**Document**
By Jim Stanford on August 10, 2007
After getting my fill of paint fumes and crumpled newspaper working on the Cheney artwork, I went out to the Mangy Moose on Thursday to catch the John Popper Project with DJ Logic.
Blues Traveler will always strike a mellifluous note in my heart, as the band’s eponymous debut and subsequent Travelers and Thieves provided a soundtrack for my formative college days. Along with Shakespeare and Sartre, Popper’s idealist lyrics inspired me to reach for “the flow of all the life that’s there.”
Too bad Popper isn’t writing songs like that anymore. And the band hasn’t had the same depth of sound since bassist Bobby Sheehan died. But old allegiances die hard, the Peace Rally needed promoting, and I like to challenge Popper about his politics (BT played the 2000 GOP convention, and Popper performed at a party for the 2004 inauguration, among other less-than-savory gigs).
Last summer in Pinedale, as Israel and Hamas were at war and Iraq devolved further into savagery, I asked Popper to play “Onslaught,” from Travelers and Thieves, and send it out to his man Dick Cheney.
“Oh, my man,” he said, laughing. “Good one.”

**Tasks to perform**
1. Please list every person named in the concert post.
2. Answer from the concert post:
(a) Where did the author go on Thursday to see the John Popper Project?
(b) Which event did Blues Traveler play in 2000?
(c) What song did the author ask Popper to play last summer in Pinedale?
3. Transcribe the passage of the concert post that opens with the words containing "Blues Traveler will" and closes with "other less-than-savory gigs).".
The records that come next are from a separate source.

**Supplied data**
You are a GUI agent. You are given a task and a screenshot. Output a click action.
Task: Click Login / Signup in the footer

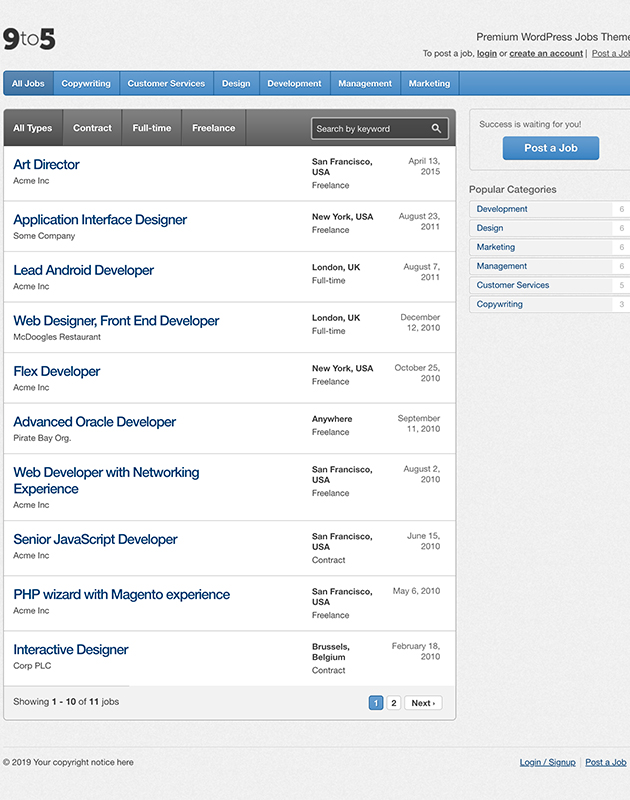click(547, 762)
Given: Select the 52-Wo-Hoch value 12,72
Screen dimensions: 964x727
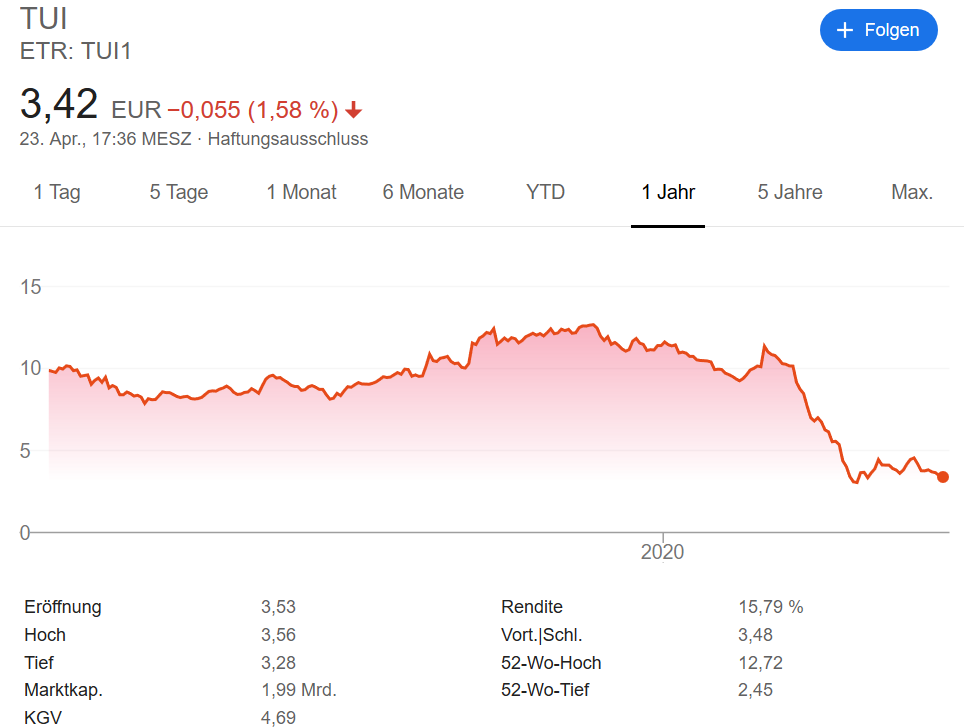Looking at the screenshot, I should (762, 662).
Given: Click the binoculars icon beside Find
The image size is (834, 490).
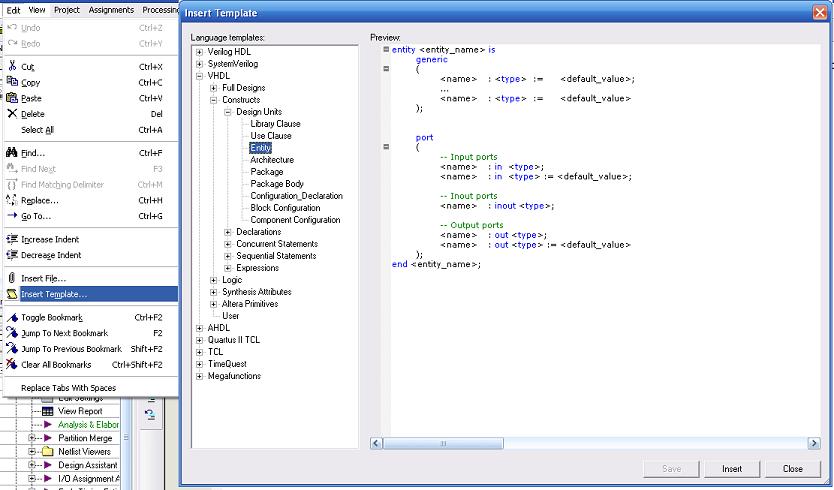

**Response list**
1. Jim Stanford, John Popper, DJ Logic, Bobby Sheehan, Shakespeare, Sartre, Dick Cheney

2.
(a) The Mangy Moose
(b) The 2000 GOP convention
(c) "Onslaught," from Travelers and Thieves

3.
Blues Traveler will always strike a mellifluous note in my heart, as the band’s eponymous debut and subsequent Travelers and Thieves provided a soundtrack for my formative college days. Along with Shakespeare and Sartre, Popper’s idealist lyrics inspired me to reach for “the flow of all the life that’s there.”
Too bad Popper isn’t writing songs like that anymore. And the band hasn’t had the same depth of sound since bassist Bobby Sheehan died. But old allegiances die hard, the Peace Rally needed promoting, and I like to challenge Popper about his politics (BT played the 2000 GOP convention, and Popper performed at a party for the 2004 inauguration, among other less-than-savory gigs).